> _Page extract_:
Tom Schiller is an American writer best known for his eleven-year stint writing and directing short films for Saturday Night Live (following the show's original short film makers Albert Brooks and Gary Weis).  His films, often featuring members of the original SNL cast, aired on the program in a segment titled, "Schiller's Reel."  
He is the son of TV comedy writer/producer Bob Schiller.

Career
Schiller was part of the original 1975 writing team when Saturday Night Live debuted on NBC.  Schiller was an on-screen cast member for one season. Notable films included the Federico Fellini send-up "La Dolce Gilda" and "Don't Look Back in Anger", which depicted an elderly John Belushi as the last living "Not Ready For Primetime Player" and dancing on the graves of his deceased castmembers.  (Ironically, Belushi would be the first SNL cast member to die, four years after the film first aired.) Another favorite was "Java Junkie", a send-up of a 1950s-style cautionary film about a coffee addict (played by Peter Aykroyd) which Schiller made with producer/cinematographer Neal Marshad. Schiller wrote and directed the short film "Love Is a Dream" for SNL again with producer/cinematographer Neal Marshad and starring Phil Hartman and Jan Hooks. Schiller also wrote and directed a feature film, Nothing Lasts Forever (1984). The film, which was shelved by Metro-Goldwyn-Mayer, has never been officially released theatrically or for home media, featured Bill Murray, Dan Aykroyd, Zach Galligan, Sam Jaffe, Mort Sahl, Lauren Tom, Imogene Coca, Apollonia van Ravenstein and Eddie Fisher, has gained a cult following and influenced a number of young directors.

> _Rows of pointing data_:
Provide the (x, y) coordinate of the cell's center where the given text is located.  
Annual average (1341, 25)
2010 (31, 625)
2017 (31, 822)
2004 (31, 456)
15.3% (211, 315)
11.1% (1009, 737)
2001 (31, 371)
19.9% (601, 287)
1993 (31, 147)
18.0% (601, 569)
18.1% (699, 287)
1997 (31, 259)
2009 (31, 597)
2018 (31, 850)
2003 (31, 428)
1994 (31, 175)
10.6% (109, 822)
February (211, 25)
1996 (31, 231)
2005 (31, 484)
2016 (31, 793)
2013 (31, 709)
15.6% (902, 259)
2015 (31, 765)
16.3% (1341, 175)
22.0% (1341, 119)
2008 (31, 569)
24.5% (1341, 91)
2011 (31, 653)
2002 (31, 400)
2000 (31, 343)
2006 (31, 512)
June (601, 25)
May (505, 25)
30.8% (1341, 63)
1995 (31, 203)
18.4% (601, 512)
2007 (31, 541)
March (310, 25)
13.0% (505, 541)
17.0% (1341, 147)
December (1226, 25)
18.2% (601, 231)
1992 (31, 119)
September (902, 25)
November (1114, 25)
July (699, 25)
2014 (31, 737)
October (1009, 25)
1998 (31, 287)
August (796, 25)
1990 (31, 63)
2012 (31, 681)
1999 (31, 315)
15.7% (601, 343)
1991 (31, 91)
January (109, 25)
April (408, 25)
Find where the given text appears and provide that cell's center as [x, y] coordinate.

> _Exercises_:
1. Please duplicate every line of the rows of pointing data, keeping each one word for word.
2. Pick up the article about Tom Schiller after its last sentence and keep writing it.
The text and the records come from unrelated sources.

> _Answer list_:
1.
Provide the (x, y) coordinate of the cell's center where the given text is located.  
Annual average (1341, 25)
2010 (31, 625)
2017 (31, 822)
2004 (31, 456)
15.3% (211, 315)
11.1% (1009, 737)
2001 (31, 371)
19.9% (601, 287)
1993 (31, 147)
18.0% (601, 569)
18.1% (699, 287)
1997 (31, 259)
2009 (31, 597)
2018 (31, 850)
2003 (31, 428)
1994 (31, 175)
10.6% (109, 822)
February (211, 25)
1996 (31, 231)
2005 (31, 484)
2016 (31, 793)
2013 (31, 709)
15.6% (902, 259)
2015 (31, 765)
16.3% (1341, 175)
22.0% (1341, 119)
2008 (31, 569)
24.5% (1341, 91)
2011 (31, 653)
2002 (31, 400)
2000 (31, 343)
2006 (31, 512)
June (601, 25)
May (505, 25)
30.8% (1341, 63)
1995 (31, 203)
18.4% (601, 512)
2007 (31, 541)
March (310, 25)
13.0% (505, 541)
17.0% (1341, 147)
December (1226, 25)
18.2% (601, 231)
1992 (31, 119)
September (902, 25)
November (1114, 25)
July (699, 25)
2014 (31, 737)
October (1009, 25)
1998 (31, 287)
August (796, 25)
1990 (31, 63)
2012 (31, 681)
1999 (31, 315)
15.7% (601, 343)
1991 (31, 91)
January (109, 25)
April (408, 25)
Find where the given text appears and provide that cell's center as [x, y] coordinate.

2.
Prior to working on Saturday Night Live, Schiller worked as an assistant to documentary filmmaker Robert Snyder and directed a film about his longtime friend and mentor, author Henry Miller. Schiller is the son of sitcom writer Bob Schiller, who was a staff writer on I Love Lucy.

Schiller has gone on to direct over 500 comedy TV commercials and is currently represented by his own company, Schillervision.

In spring, 2013, the comedy album "Tom and Don", which is a compilation of improv interviews between Schiller and musician Donald Fagen, was released. Schiller's body of work is the subject of the 2005 book Nothing Lost Forever: The Films of Tom Schiller by Michael Streeter. Schiller is married to humorist, community volunteer, author and  partygiver, Jacque Schiller, née Lynn.

References

External links
 
 Nothing Lost Forever:The Films of Tom Schiller - a book about Schiller.
 http://www.schillervision.com/ the official Schillervision site
^  Interview - Tom and Don: Part 1 at Apple ITunes

Year of birth missing (living people)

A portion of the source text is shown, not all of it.